5 Ways to Prepare Yourself for University

High school can be a stressful time for many reasons. Getting everything done so you can graduate, researching career options, finding the right school — there's a lot to do. To ensure you're prepared to succeed in university or college, there's a few things you can do while you're still in high school.

Learn to manage your time

Post-secondary schools give a lot more work and require a lot more focus than high school. It's best to learn how to manage your time now instead of facing the consequences later. You can do that by making a schedule for yourself so you don't go off task. You can also schedule breaks and downtimes in the same way to avoid procrastination.

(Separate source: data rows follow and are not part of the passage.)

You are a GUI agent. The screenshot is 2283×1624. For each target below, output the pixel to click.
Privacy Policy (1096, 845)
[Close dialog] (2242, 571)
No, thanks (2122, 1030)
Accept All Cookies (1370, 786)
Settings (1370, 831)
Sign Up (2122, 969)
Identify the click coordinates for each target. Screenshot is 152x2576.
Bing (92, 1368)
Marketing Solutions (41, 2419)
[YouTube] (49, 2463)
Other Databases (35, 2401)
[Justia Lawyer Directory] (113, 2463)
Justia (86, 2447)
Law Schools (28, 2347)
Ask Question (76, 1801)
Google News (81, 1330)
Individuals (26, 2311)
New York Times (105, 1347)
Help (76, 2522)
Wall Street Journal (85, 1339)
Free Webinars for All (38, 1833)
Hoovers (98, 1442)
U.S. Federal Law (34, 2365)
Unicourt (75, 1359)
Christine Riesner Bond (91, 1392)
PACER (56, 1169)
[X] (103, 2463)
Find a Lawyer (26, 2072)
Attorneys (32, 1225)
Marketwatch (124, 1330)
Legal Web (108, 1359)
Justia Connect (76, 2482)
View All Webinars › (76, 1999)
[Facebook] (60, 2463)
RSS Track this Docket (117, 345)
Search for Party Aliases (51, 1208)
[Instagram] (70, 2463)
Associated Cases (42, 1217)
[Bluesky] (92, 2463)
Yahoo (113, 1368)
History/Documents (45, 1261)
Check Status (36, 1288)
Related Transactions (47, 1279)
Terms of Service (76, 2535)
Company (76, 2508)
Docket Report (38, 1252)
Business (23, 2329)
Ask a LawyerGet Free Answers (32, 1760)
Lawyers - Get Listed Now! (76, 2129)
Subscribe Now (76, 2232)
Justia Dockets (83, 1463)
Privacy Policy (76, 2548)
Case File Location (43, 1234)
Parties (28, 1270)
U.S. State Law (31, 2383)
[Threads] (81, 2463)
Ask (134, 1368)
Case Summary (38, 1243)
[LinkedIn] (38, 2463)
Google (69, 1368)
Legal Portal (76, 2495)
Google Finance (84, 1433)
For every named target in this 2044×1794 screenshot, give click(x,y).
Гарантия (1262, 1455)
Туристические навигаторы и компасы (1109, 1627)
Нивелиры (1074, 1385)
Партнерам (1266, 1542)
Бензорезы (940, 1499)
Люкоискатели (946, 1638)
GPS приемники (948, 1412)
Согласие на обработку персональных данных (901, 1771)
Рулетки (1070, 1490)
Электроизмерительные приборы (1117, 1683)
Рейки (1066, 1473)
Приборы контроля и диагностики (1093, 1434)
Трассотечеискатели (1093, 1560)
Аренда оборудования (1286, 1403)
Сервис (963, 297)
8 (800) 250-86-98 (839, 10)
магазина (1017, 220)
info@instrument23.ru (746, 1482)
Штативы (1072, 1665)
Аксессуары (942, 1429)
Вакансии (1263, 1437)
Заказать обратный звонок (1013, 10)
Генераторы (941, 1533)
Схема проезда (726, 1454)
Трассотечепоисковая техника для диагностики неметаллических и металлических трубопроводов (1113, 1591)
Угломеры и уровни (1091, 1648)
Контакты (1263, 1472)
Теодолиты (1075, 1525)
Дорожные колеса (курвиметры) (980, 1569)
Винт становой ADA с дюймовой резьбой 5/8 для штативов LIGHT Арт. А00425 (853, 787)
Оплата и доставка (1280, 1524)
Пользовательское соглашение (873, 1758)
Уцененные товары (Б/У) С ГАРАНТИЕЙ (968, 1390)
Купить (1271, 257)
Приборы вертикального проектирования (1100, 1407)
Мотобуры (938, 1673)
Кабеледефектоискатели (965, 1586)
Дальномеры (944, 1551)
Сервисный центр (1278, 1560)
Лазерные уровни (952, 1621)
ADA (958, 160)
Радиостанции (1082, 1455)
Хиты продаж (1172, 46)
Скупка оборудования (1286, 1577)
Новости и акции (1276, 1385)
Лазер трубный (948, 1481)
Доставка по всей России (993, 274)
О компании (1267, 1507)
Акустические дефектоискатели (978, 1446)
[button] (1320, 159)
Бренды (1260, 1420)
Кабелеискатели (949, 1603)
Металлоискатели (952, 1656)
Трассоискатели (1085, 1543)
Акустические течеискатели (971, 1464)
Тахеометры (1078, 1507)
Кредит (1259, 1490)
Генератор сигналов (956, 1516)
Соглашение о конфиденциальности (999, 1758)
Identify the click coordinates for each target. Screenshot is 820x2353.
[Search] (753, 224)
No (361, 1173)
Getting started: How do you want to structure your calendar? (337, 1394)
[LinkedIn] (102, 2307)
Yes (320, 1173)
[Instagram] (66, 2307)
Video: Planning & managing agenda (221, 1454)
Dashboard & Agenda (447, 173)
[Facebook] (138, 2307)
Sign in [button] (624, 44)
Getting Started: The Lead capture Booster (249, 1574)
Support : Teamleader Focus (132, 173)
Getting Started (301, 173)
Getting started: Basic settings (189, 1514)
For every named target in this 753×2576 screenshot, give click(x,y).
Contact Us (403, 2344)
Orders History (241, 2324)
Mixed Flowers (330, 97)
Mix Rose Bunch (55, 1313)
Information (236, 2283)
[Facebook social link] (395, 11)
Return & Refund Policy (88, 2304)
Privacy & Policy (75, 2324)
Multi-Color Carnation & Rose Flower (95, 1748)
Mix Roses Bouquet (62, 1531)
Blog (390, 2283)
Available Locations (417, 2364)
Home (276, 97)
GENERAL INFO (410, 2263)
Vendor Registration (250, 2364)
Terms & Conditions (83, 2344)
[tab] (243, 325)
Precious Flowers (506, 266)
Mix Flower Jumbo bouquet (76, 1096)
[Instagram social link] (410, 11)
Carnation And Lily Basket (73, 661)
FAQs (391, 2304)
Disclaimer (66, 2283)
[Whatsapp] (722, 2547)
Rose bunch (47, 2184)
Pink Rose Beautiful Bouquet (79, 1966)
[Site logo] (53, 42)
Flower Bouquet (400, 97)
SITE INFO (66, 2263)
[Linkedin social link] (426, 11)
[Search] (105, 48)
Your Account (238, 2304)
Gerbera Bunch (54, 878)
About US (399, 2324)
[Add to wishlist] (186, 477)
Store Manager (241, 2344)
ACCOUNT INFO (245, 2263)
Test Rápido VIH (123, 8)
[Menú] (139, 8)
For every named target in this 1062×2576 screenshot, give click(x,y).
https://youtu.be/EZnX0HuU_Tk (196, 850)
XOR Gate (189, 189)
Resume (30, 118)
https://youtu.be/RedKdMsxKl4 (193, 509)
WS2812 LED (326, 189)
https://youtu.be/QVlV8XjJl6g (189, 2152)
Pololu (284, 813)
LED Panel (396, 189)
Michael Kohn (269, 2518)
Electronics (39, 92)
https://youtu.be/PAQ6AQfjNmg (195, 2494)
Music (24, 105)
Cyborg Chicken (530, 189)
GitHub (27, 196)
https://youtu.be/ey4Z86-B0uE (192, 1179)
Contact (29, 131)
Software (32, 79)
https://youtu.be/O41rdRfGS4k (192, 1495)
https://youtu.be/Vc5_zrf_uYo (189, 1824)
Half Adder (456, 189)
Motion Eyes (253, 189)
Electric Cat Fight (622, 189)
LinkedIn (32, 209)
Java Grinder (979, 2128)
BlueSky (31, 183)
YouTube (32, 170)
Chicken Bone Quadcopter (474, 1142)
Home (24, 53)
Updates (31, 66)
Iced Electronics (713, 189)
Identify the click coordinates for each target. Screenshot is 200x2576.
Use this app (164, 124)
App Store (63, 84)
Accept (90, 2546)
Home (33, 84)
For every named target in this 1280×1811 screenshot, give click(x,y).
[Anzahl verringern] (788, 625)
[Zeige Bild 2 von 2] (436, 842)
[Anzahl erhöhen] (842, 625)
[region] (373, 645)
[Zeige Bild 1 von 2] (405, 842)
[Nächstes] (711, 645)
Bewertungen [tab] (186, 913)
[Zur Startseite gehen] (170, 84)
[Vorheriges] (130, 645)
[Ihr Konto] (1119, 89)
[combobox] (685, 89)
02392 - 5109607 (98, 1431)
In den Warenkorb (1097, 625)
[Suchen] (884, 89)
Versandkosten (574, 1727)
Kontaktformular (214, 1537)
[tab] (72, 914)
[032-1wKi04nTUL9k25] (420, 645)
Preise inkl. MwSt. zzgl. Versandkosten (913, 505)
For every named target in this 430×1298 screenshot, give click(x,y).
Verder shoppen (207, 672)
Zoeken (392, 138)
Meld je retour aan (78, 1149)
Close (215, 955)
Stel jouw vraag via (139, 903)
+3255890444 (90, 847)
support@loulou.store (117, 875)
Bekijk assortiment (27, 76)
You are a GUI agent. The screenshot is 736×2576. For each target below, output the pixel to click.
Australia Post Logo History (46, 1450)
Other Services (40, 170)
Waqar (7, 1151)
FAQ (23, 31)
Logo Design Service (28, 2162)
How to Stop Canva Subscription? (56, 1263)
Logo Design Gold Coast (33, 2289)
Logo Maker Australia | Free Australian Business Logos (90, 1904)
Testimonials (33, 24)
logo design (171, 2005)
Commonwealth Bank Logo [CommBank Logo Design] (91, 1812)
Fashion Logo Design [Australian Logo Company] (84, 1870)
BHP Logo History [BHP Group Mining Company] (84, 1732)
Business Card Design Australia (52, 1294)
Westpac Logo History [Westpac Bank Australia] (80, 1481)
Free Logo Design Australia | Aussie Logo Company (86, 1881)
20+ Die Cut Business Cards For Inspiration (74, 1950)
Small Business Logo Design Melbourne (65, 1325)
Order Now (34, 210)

A good way to get some practice in before the fall is to work a summer job, or consider getting some experience by volunteering your time to a good cause.

Keep your options open

When applying to university you might want to think about studying different subjects. Unless you 100% know what you are going to do when you are older, there is no shame in still exploring your options even in university. According to Ohio State University, 50 to 75% of all undergraduate students change majors (pdf) at least one time before earning a degree.

When choosing the right program of study, take some time to think about your interests and goals — but don't stress, because there's always time to change course later.

Build your resumé

Employers and universities look for a good resumé so you should keep your resumé up to date, but include only relevant information, like your skills, work, and volunteer experience. This can give you a higher chance of getting a good job and getting into a good university.

Get organized

University is a big jump from high school and you have to prepare hard for it. If you are planning to live on campus, the best thing to do is to plan out what you are going to need and then go shopping for it ahead of time. You might also need to open a bank account for yourself so you can start learning how to manage your own money and actually think about what you are spending your money on.

Budgeting will also help you plan for finding scholarships and researching student loans.


Start talking to people in the same field as you want to be in. This can help you learn more about what to expect in the real world and can even set you up for internships, co-op opportunities, and a full time job.

Don't stop there, though: get in touch with the schools that interest you, find current students to chat with, and get active on social media to meet people with similar interests.

By learning to manage your time, keeping your options open, building your resumé, getting organized, and networking, the big jump from high school to university won't be as big as it seems.

Good luck on your post-secondary journey!